Glad you like the proposed scope rule. Curious to hear if other viable
scoping rules will be proposed.

Hierarchies are, as you say, a reality. NASA loves hierarchies--by
which I mean data hierarchies of course! HIRDLS L3 data are 4 groups
deep. ICESat GLAS datasets are 10 groups deep. By comparison, CMIP5
datasets are (by agreement) flat, flat, flat.

But IMHO the best reason to make "group-aware" CF is to facilitate
more commonsense storage of intrinsically hierarchical datasets, e.g.,
CMIP5 scenario->model->ensemble = RCP850->CESM->Historical.
Why flatten that? (I use CMIP5 only as a well-known example of a
dataset type, not to pick on it. All hail CMIP5!). Imagine if
researchers could encapsulate all the data for their research question
into one or a few self-describing hierarchical group files...

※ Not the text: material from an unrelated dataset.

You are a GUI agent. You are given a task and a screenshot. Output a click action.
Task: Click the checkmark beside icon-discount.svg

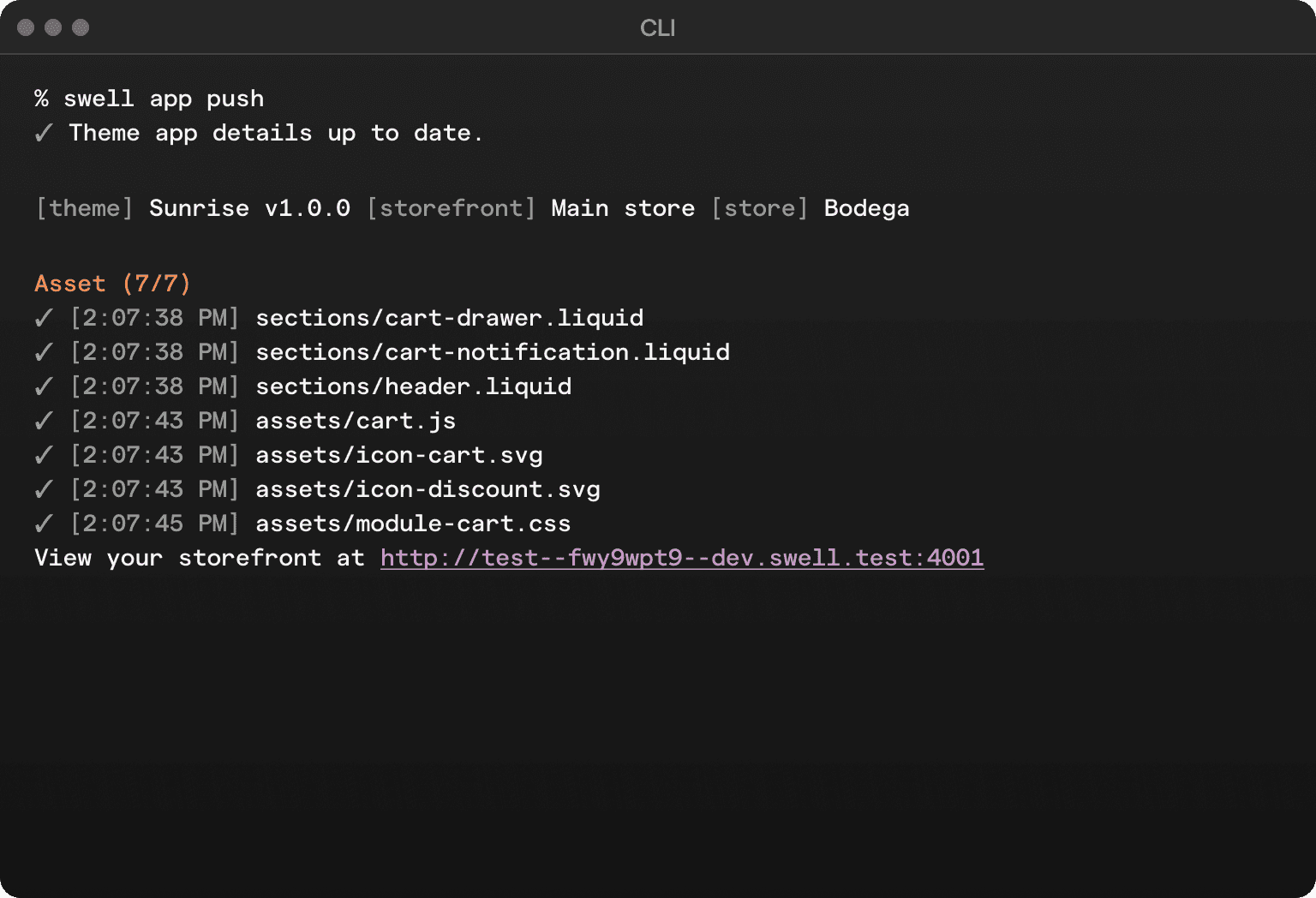click(44, 490)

The effects of group hierarchies on XML representation and web services
are beyond my ken.

c

Le 16/09/2013 11:38, Schultz, Martin a ?crit :
> Dear all,
>
> I very much welcome the initiative by Charlie, Ted and Peter on hierarchical data structures. Without wanting to offend anyone, the arguments against this brought forward by Steve and Richard sound to me a bit cowardly - but of course they do have a point in trying to ensure backward compatibility. I don't believe that we should pinpoint CF for all eternity to netcdf 3 files, because this inevitably means to render it meaningless at some point in time. And, as Charlie "threatened", there may be (are?) other groups defining conventions which would certainly step in. We did have a couple of discussions already which probably could have been solved easier if there were a group concept in CF. Specifically, I remember a discussion on the data model about inheritance of "global" attributes when data from different files were merged. In a group concept, you could simply define the content of each file as one group and re-define the global attributes from all files as group at!
 tri
> butes. Just as Charlie discussed in the paragraph about "scope". So, I am definitively all for at least this aspect of hierarchical structures. And, as long as we are only concerned about scoping, it doesn't sound to be overly complicated to map hierarchical structures onto flat files (break groups apart into individual files), so that interoperable applications could flexibly deal with one or the other.
>
> The real issue is indeed the definition of some sort of relation between or among the groups. Then again, this problem seems to be the same as defining relations between/among files if you intend to somehow connect them (may this be concatenating, (ensemble) averaging, or whatever). From a practical point of view, I would think that following the concept of the NCOs could be a useful starting point. By this I mean let's first worry about frequently used operations such as those that have been implemented as NCO operators. As this appears a limited set of relations, it should be possible to map those onto CF (any may be this would indeed be the time to think about CF 2.0?). Nevertheless, a little bit of "philosophical" discussion up front may also not hurt in order to see where possible limitations may be hidden. In fact, as indicated above, I believe that such a discussion could also help the CF datamodel become robust for future extensions, and it may provide some insi!
 ght
> s for good implementations of the data model - because hierarchies are a reality.
>
> On a somewhat different note, I would just like to point out that hierarchies also cause tremendous problems in the linking of data catalogues. Who says what goes on top and what follows next? Unfortunately, at some point, this structure (hierarchy) needs to be models in an XML, attribute, or whatever structure, and then it becomes quite complicated to translate it into another hierarchy in order to harmonize finding and accessing datasets from multiple sources. Some would argue that this is what conventions are made for. However, my response to this would be that you will then see as many conventions as (practical) hierarchies sprouting up. So, perhaps we need to think even beyond HDF and netcdf4 ??
>
> Best regards,
>
> Martin


-- 
Charlie Zender, Earth System Sci. & Computer Sci.